Whitney


Era o começo dos anos 1990, com muito cabelo frisado - o famoso "permanente afro" -, muito scarpin branco, batons ultravermelhos e as malditas ombreiras. Final da adolescência, eu curtia ainda muito U2, Madonna, Queen, The Cure, Simple Minds e Paralamas, além dos já famosos cantores do R&B americanos: Barry White, Diana Ross, Marvin Gaye, James Ingram e Michael Jackson, entre outros.
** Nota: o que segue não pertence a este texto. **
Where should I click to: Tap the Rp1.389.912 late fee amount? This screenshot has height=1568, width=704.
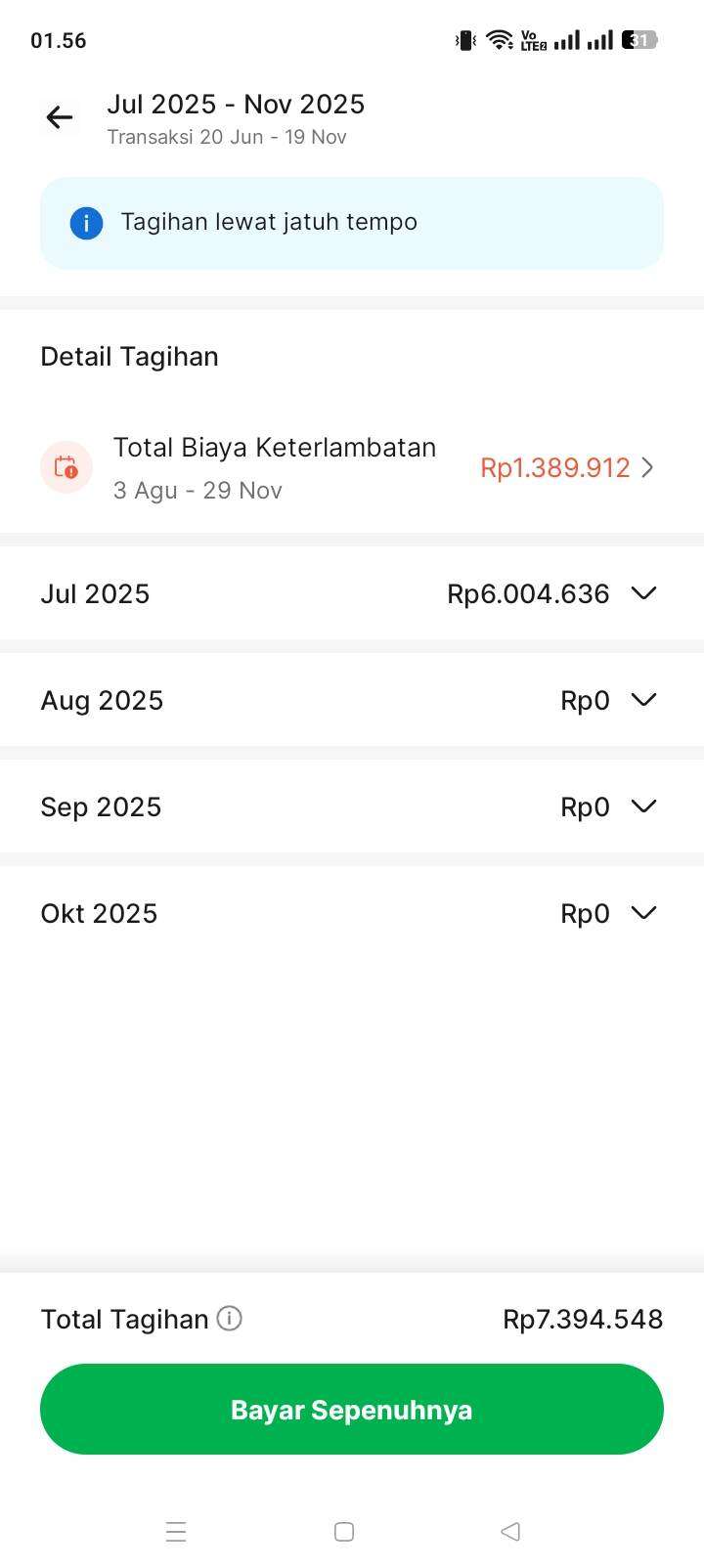pyautogui.click(x=554, y=467)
Mas não me dei conta do aparecimento de Whitney Houston e quando isso aconteceu, não dei muita bola.  Do alto do meu afinadíssimo conhecimento musical (só que ao contrário), achava que ela gritava muito.  Não me atentei para sua performance, para sua capacidade de "brincar" com a voz que tinha.  E quando meus ouvidos se abriram para sua voz, tentei recuperar  o tempo perdido em não admirar seu talento e seu trabalho. Ainda bem que consegui.


Uma vez, minha mãe disse: os cantores, quando morressem, bem que poderiam deixar a voz, passá-la para outra pessoa.  Mas cantar, cantar mesmo, ser uma Whitney, uma Elis Regina, uma Aretha, um Sinatra, não é para qualquer um, todo mundo sabe.  Cantar não é um privilégio, uma técnica, um conhecimento musical.


Cantar é um dom.  E dons vêm de Deus, que os distribui de uma forma misteriosa, pois contempla pessoas tão imperfeitas quanto eu, que não canto nem no chuveiro.  Mas essas pessoas são tão divinamente dotadas que são únicas, não há backup, sobressalente, substituição.  E quando se vão, o vazio que deixam não é preenchido nunca amais.


Às vezes esses talentos não se dão conta da dádiva recebida, nem percebem que passam a fazer parte da história de muita gente, e eu sei que Whitney fez parte de muitas histórias, até mesmo da minha.  De maneira tímida, mas ela esteve lá, com sua voz, seu talento, sua dádiva.
Não fui grande fã de Whitney, mas vou sentir muito a sua falta, porque não haverá outra Whitney Houston.


Que ela descanse nos braços do Senhor.